Ofrenda Magazine (OM): Tell us a bit about Iwígara, the book: How do you typically describe it? What prompted you to write it?
Enrique Salmón (ES): Actually, I did not come up with the idea to write the book. It was an editor at Timber Press who reached out to me to suggest the idea. Years ago, the press had published a book by Daniel Moreman called Native American Medicinal Plants. I have a copy of the book in my personal library. It is a great resource if you are looking for information on how Indigenous tribes use certain plants or what the plants’ native names are. It is very extensive but reads more like a dictionary.
Timber Press was wanting something more than just the names and uses of plants. They had seen my previous book, Eating the Landscape (University of Arizona Press, 2012). In that book, I presented American Indian agriculture using lots of story and Indigenous perspective. Timber Press was hoping that I could approach Indigenous plant knowledge in a similar way. I suggested that I focus on a smaller number of plants, sharing them from an Indigenous perspective through story. They agreed, and I immediately contacted my American Indian and Ethnobotanical network of friends and colleagues from across the country and asked them to give me a list of ten plants that they felt were the most important ones from their region or culture. From the various lists that I received, I came up with the eighty plants that are in the book. Each plant is unique, and each plant entry, I hope, reflects the spirit and soul of the plant.
OM: The title is special: Iwígara. Can you share a bit about what the word iwígara means and how it relates to the phrase you coined, kincentric ecology?
ES: The word iwígara comes from my Rarámuri language. It has several meanings, but most simply, it alludes to the idea of interconnected and overlapping cycles of shared breath, life, and energy. My people, like so many other Indigenous peoples, believe that we are directly related to everything around us.
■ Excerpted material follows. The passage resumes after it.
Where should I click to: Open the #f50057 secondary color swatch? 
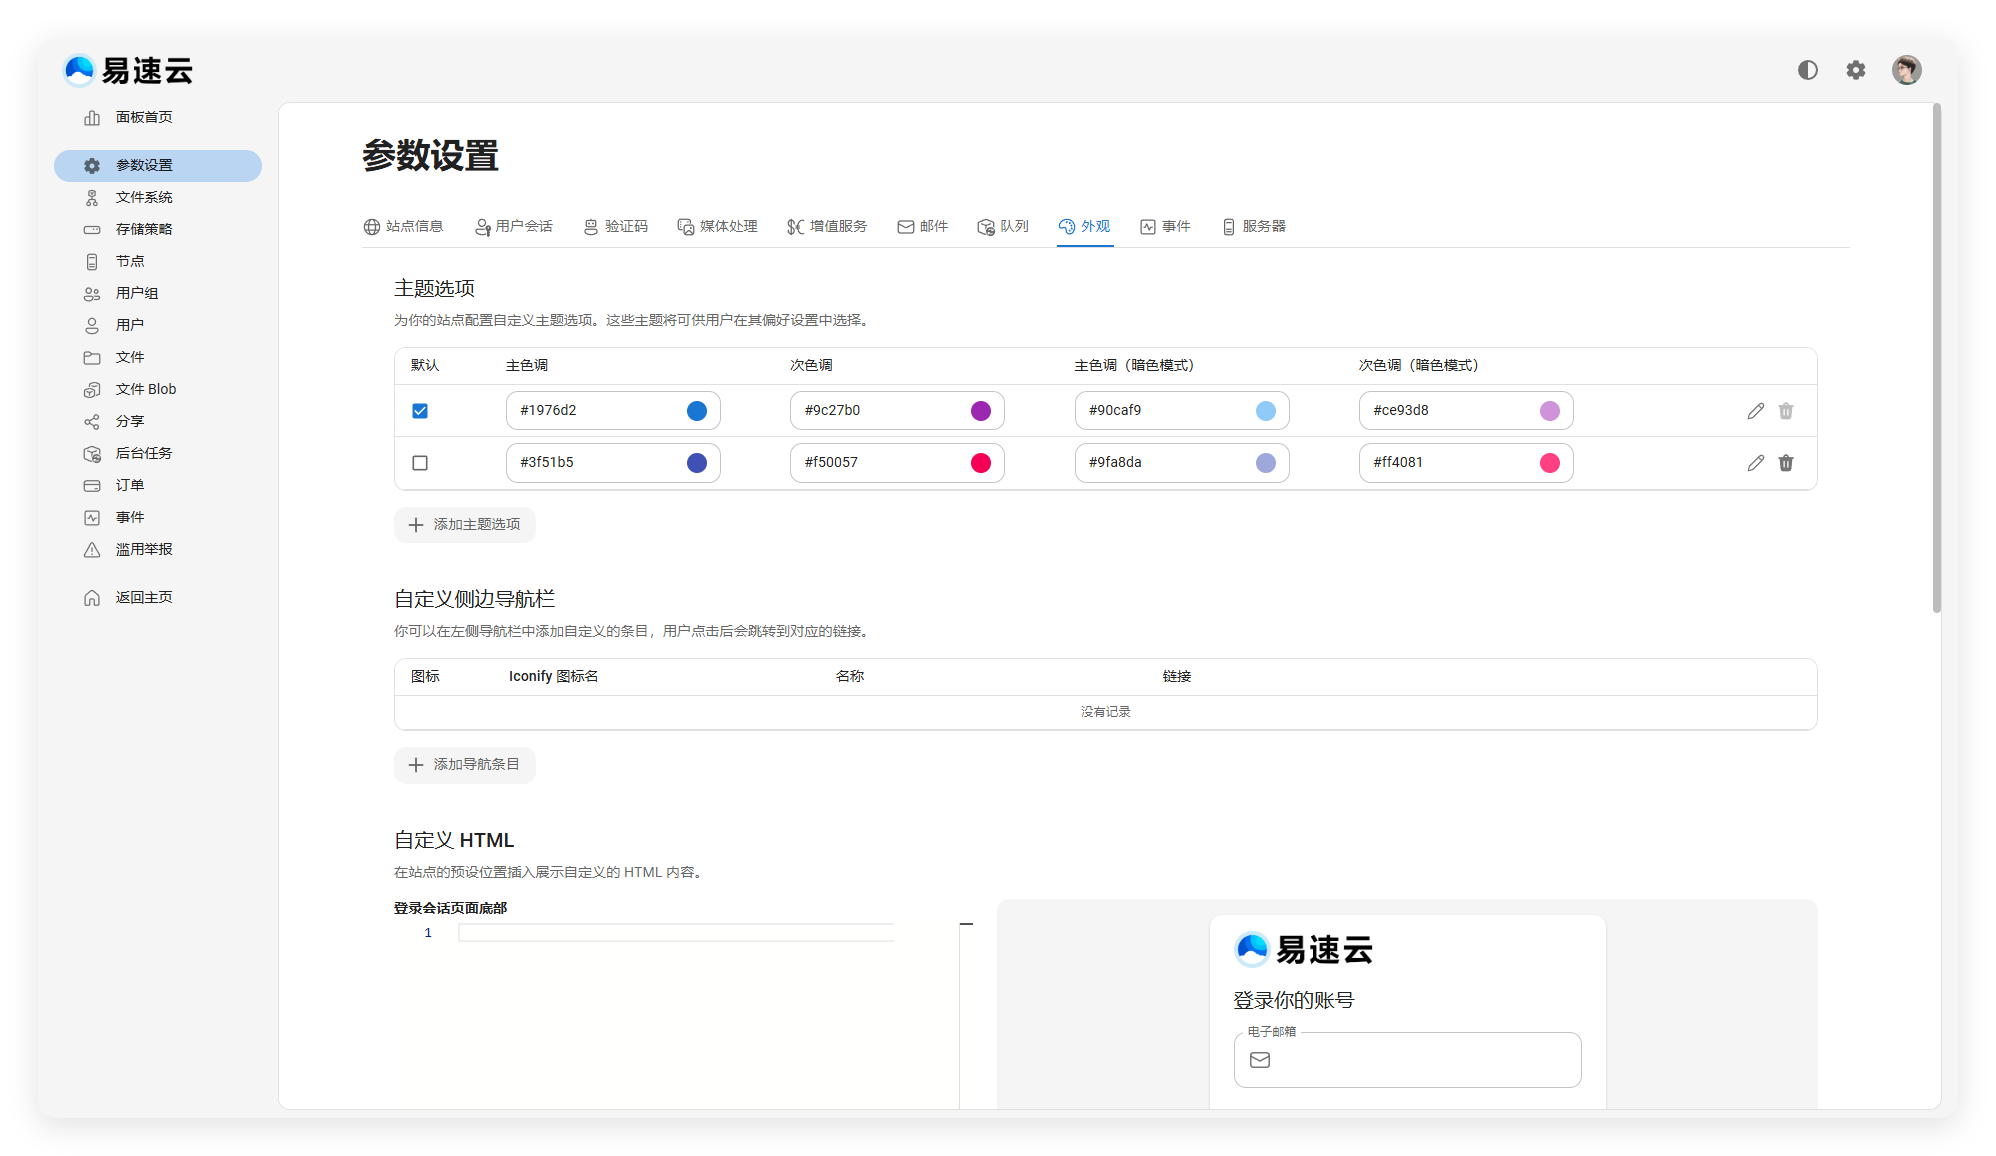tap(980, 463)
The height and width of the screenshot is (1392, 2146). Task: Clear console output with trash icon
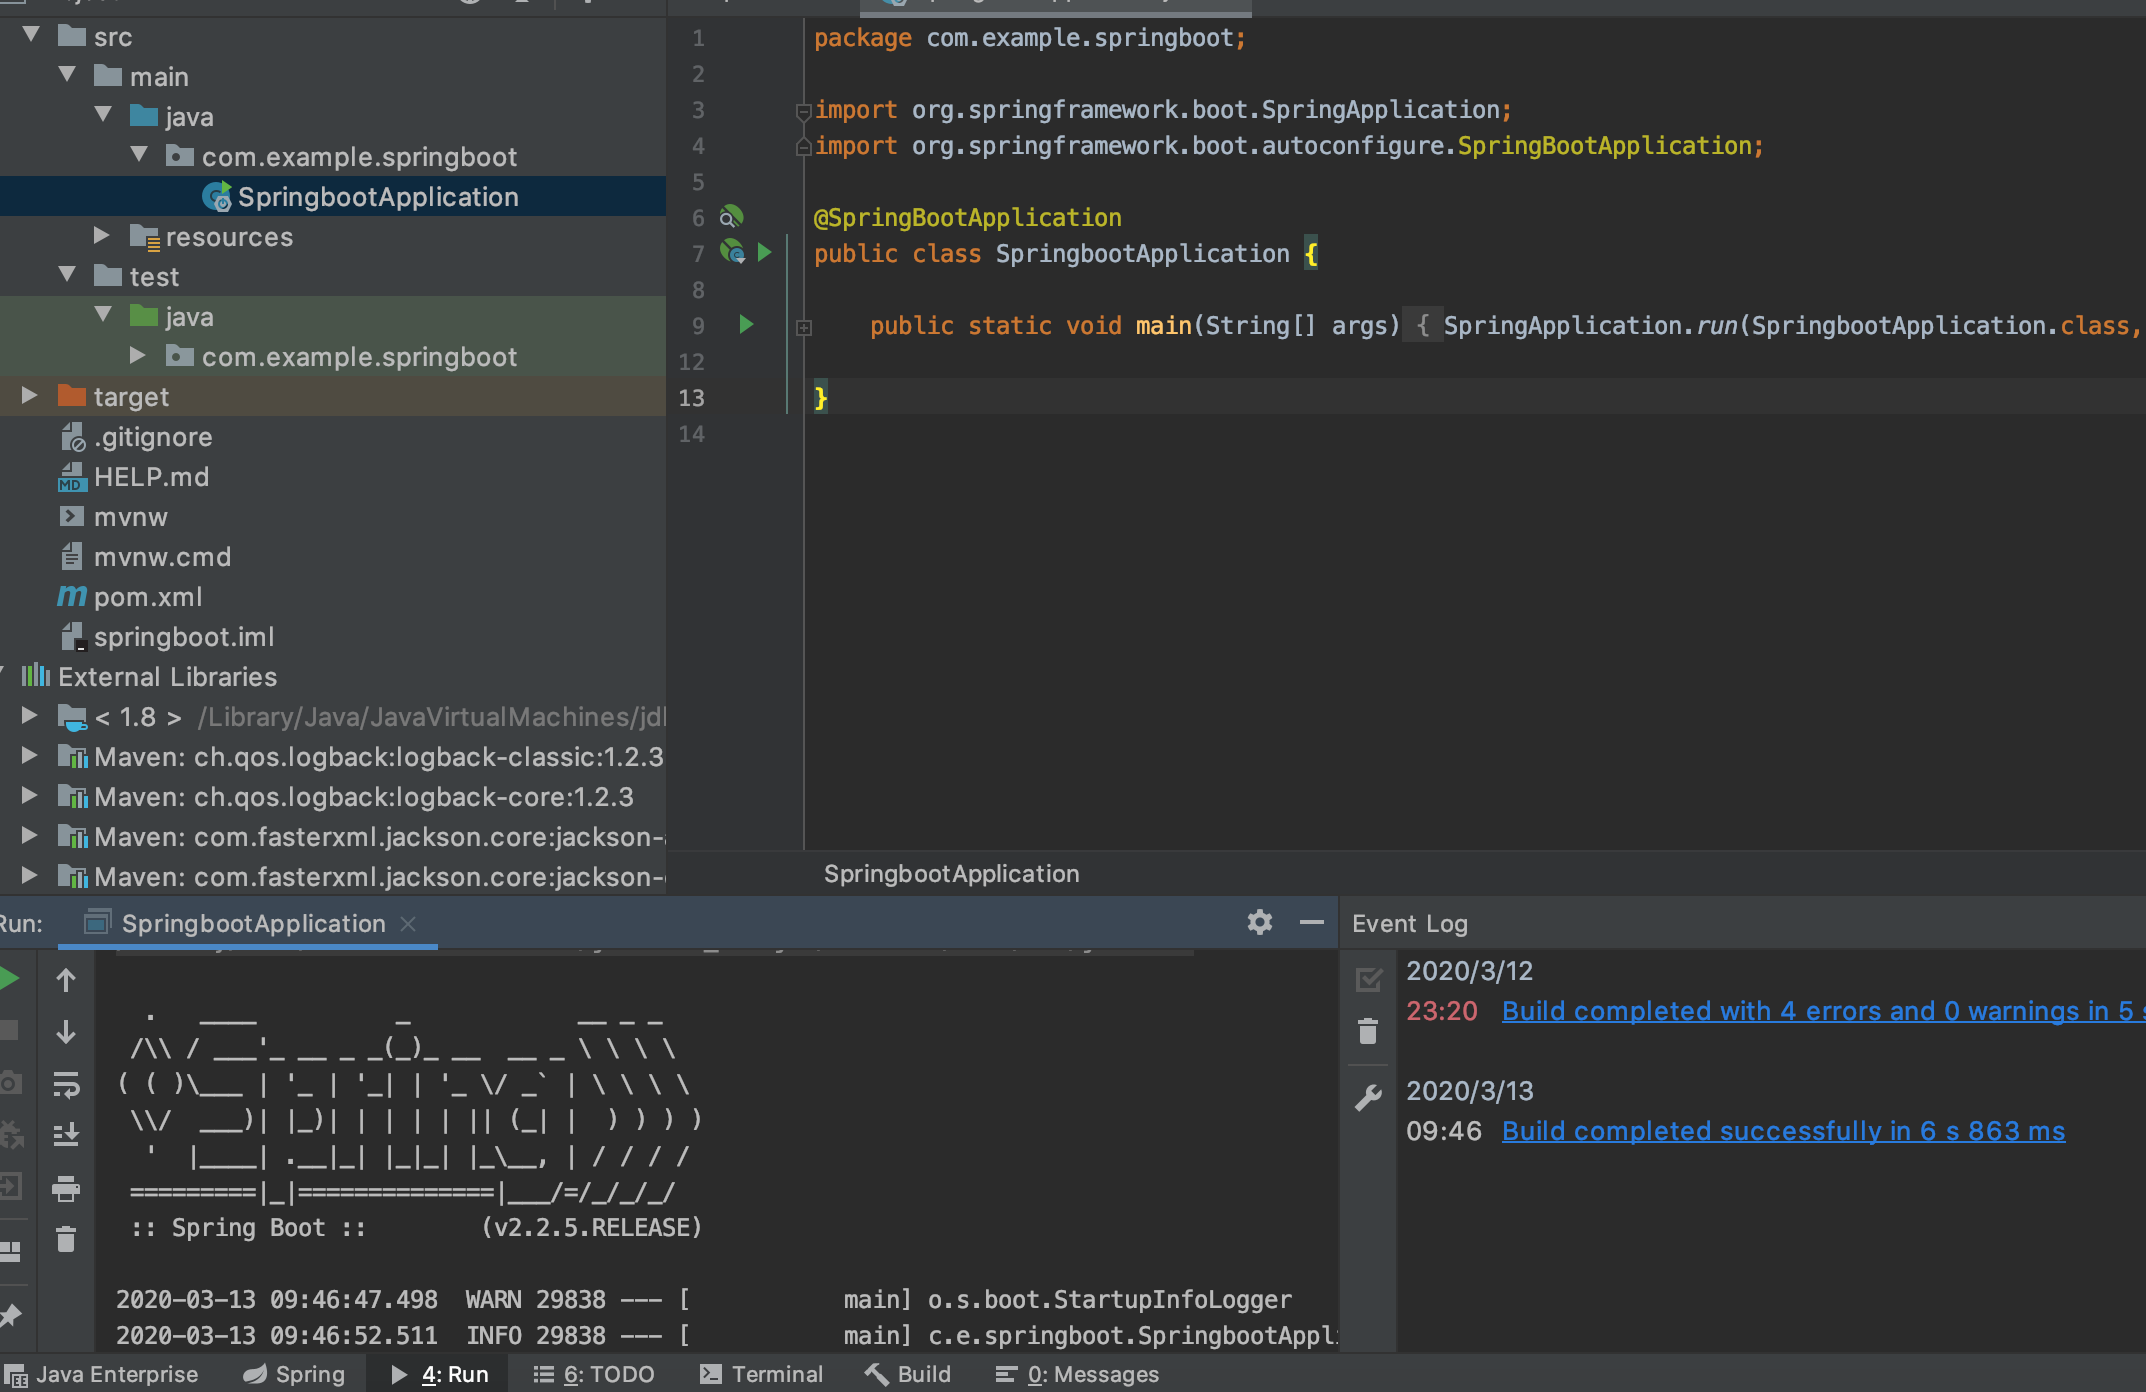66,1240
We share life energy, such as breath, with all the animals, insects, rocks, and plants. They are our kin, our relatives.
When one makes choices with a landscape based on the concept that everything around you is a relative, then the land management practices that emerge from that realization tend to be sustainable. Practices connected to managing the land become more of stewardship and ministering to the land. This is the central concept of kincentric ecology.
When people read about or hear me explain kincentric ecology, they often assume that I am speaking about reciprocity. However, reciprocity assumes an exchange that resembles commodification. This is very much a Western concept. Kincentricity is not an exchange. It is a responsibility to our human and non-human relatives, to the ancestors of those relatives, as well as to our descendants.
I am often bothered by non-Native people and organizations who so easily misappropriate Indigenous land management practices. I am bothered by their imperative to identify “models” for everything. It demands that there is a single “Indigenous” agricultural model. It’s as if 10,000 years ago, all our ancestors from across the continent sat down one day to decide how they were going to go about farming. Besides, models such as permaculture or regenerative agriculture are ultimately Euro-American frames applied to Indigenous practices.
The larger implication of this thinking is that interested individuals can pick and choose which agricultural model they want to follow—or that they can mix and match all of them. It reminds me of what Wintu leader Caleen Sisk-Franco once said about how non-Native peoples approach religion and spirituality. She said that, to them, religion is like the cereal aisle of a grocery store: everyone can pick and choose their favorite one. However, there is only one box of Wintu. Indigenous ways of interacting and relating to our local lands are not something that we choose one day and then change our minds about the next. We are our lands, we are the rain that nourishes the land, we are the rocks, we are the salmon that spawns in the rivers, and the eagles and bears that feed on those fish. We are the pollinators. What we do to them, we do to ourselves.